Talcott Parsons: Structure of Social Action

Talcott Parsons was probably the most prominent theorist of his time, and it is unlikely that any one theoretical approach will so dominate sociological theory again. In the years between 1950 and the late 1970s, Parsonian functionalism was clearly the focal point around which theoretical controversy raged. Even those who despised Parsons; functional approach could not ignore it. Even now, years after his death and more than two decades since its period of dominance, Parsonian functionalism is still the subject of controversy. To appreciate Parsons' achievement in bringing functionalism to the second half of the twentieth century, it is best to start at the beginning, in 1937, when he published his first major work, The Structure of Social Action

The Structure of Social Action

In The Structure of Social Action, Parsons advocated using an "analytical realism" to build sociological theory. Theory in sociology must use a limited number of important concepts that "adequately 'grasp' aspects of the external world...These concepts do not correspond to concrete phenomena, but to elements in them that are analytically separable from other elements." Thus, first, theory must involve the development of concepts that abstract from empirical reality, in all its diversity and confusion, common analytical elements. In this way, concepts will isolate phenomena from their embeddedness in the complex relations that constitute social reality. 
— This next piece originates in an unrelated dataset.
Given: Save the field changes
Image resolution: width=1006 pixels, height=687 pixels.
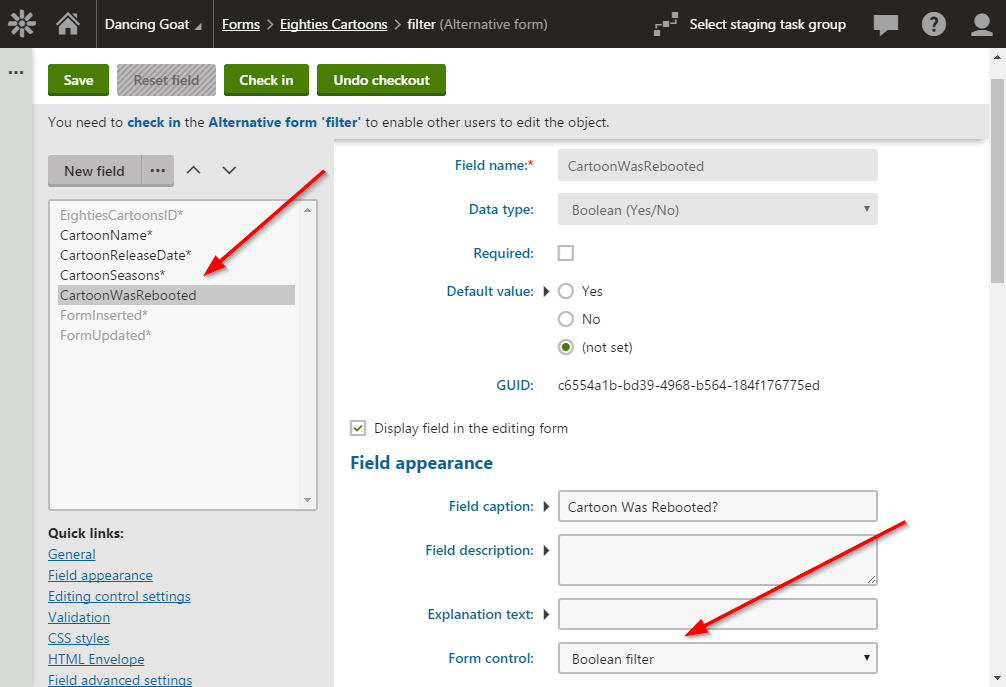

The unique feature of Parsons' analytical realism is the insistence about how these abstract concepts are to be employed in sociological analysis. Parsons did not advocate the immediate incorporation of these concepts into theoretical statements but rather advocated their use to develop a "generalized system of concepts." This use of abstract concepts would involve their ordering into a coherent whole that would reflect the important features of the "real world." What is sought is an organization of concepts into analytical systems that grasp the salient and systemic features of the universe without being overwhelmed by empirical details. This emphasis application of Max Weber's ideal-type strategy for analytically accentuating salient features of the world. Thus, much like Weber, Parsons believed that theory should initially resemble an elaborate classification and categorization of social phenomena that reflects significant features in the organization of these social phenomena. This strategy was evident in Parsons' first major work, where he developed the "voluntaristic theory of action."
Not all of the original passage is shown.